** start PROVIDED ENTRIES **

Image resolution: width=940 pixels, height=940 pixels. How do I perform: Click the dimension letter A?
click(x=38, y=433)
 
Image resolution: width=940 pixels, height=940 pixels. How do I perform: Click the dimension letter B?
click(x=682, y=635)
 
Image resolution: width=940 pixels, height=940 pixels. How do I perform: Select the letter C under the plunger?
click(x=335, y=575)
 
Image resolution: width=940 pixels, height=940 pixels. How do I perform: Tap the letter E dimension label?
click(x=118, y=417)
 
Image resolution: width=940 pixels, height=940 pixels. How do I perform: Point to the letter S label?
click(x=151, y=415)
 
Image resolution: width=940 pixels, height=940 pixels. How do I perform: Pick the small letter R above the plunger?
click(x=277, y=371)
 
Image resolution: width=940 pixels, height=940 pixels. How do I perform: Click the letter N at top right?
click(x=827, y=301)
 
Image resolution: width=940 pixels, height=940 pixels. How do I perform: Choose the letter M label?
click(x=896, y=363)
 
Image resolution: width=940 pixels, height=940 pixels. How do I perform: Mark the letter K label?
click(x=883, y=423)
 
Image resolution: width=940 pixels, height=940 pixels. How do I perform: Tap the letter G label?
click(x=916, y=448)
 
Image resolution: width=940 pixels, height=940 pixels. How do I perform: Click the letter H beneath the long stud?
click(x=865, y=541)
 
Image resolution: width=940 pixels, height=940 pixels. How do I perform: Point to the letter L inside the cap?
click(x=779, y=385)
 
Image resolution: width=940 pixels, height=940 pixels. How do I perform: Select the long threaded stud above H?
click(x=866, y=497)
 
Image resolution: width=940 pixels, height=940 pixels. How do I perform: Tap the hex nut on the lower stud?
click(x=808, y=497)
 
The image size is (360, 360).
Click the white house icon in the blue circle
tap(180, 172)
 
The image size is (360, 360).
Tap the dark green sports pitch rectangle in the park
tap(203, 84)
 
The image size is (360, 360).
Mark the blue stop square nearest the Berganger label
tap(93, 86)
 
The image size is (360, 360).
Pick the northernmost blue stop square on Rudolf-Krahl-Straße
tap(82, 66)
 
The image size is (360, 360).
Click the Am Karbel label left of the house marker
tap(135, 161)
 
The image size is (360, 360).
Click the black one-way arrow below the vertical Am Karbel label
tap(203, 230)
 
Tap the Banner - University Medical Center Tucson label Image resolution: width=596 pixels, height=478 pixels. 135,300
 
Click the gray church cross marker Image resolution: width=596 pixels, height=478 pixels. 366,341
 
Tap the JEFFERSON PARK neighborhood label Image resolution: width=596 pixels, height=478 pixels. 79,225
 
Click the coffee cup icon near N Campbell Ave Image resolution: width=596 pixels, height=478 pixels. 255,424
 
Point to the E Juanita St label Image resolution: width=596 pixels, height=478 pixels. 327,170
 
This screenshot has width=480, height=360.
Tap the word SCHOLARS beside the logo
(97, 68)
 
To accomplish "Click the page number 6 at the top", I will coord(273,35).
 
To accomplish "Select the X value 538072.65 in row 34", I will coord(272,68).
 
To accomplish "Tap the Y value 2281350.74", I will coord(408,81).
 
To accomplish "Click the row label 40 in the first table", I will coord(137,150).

** end PROVIDED ENTRIES **

Copy all of the records above exactly, line for line.

## SOLUTION TO THIS TASK
Image resolution: width=940 pixels, height=940 pixels. How do I perform: Click the dimension letter A?
click(x=38, y=433)
 
Image resolution: width=940 pixels, height=940 pixels. How do I perform: Click the dimension letter B?
click(x=682, y=635)
 
Image resolution: width=940 pixels, height=940 pixels. How do I perform: Select the letter C under the plunger?
click(x=335, y=575)
 
Image resolution: width=940 pixels, height=940 pixels. How do I perform: Tap the letter E dimension label?
click(x=118, y=417)
 
Image resolution: width=940 pixels, height=940 pixels. How do I perform: Point to the letter S label?
click(x=151, y=415)
 
Image resolution: width=940 pixels, height=940 pixels. How do I perform: Pick the small letter R above the plunger?
click(x=277, y=371)
 
Image resolution: width=940 pixels, height=940 pixels. How do I perform: Click the letter N at top right?
click(x=827, y=301)
 
Image resolution: width=940 pixels, height=940 pixels. How do I perform: Choose the letter M label?
click(x=896, y=363)
 
Image resolution: width=940 pixels, height=940 pixels. How do I perform: Mark the letter K label?
click(x=883, y=423)
 
Image resolution: width=940 pixels, height=940 pixels. How do I perform: Tap the letter G label?
click(x=916, y=448)
 
Image resolution: width=940 pixels, height=940 pixels. How do I perform: Click the letter H beneath the long stud?
click(x=865, y=541)
 
Image resolution: width=940 pixels, height=940 pixels. How do I perform: Point to the letter L inside the cap?
click(x=779, y=385)
 
Image resolution: width=940 pixels, height=940 pixels. How do I perform: Select the long threaded stud above H?
click(x=866, y=497)
 
Image resolution: width=940 pixels, height=940 pixels. How do I perform: Tap the hex nut on the lower stud?
click(x=808, y=497)
 
The image size is (360, 360).
Click the white house icon in the blue circle
tap(180, 172)
 
The image size is (360, 360).
Tap the dark green sports pitch rectangle in the park
tap(203, 84)
 
The image size is (360, 360).
Mark the blue stop square nearest the Berganger label
tap(93, 86)
 
The image size is (360, 360).
Pick the northernmost blue stop square on Rudolf-Krahl-Straße
tap(82, 66)
 
The image size is (360, 360).
Click the Am Karbel label left of the house marker
tap(135, 161)
 
The image size is (360, 360).
Click the black one-way arrow below the vertical Am Karbel label
tap(203, 230)
 
Tap the Banner - University Medical Center Tucson label Image resolution: width=596 pixels, height=478 pixels. 135,300
 
Click the gray church cross marker Image resolution: width=596 pixels, height=478 pixels. 366,341
 
Tap the JEFFERSON PARK neighborhood label Image resolution: width=596 pixels, height=478 pixels. 79,225
 
Click the coffee cup icon near N Campbell Ave Image resolution: width=596 pixels, height=478 pixels. 255,424
 
Point to the E Juanita St label Image resolution: width=596 pixels, height=478 pixels. 327,170
 
This screenshot has width=480, height=360.
Tap the word SCHOLARS beside the logo
(97, 68)
 
To accomplish "Click the page number 6 at the top", I will coord(273,35).
 
To accomplish "Select the X value 538072.65 in row 34", I will coord(272,68).
 
To accomplish "Tap the Y value 2281350.74", I will coord(408,81).
 
To accomplish "Click the row label 40 in the first table", I will coord(137,150).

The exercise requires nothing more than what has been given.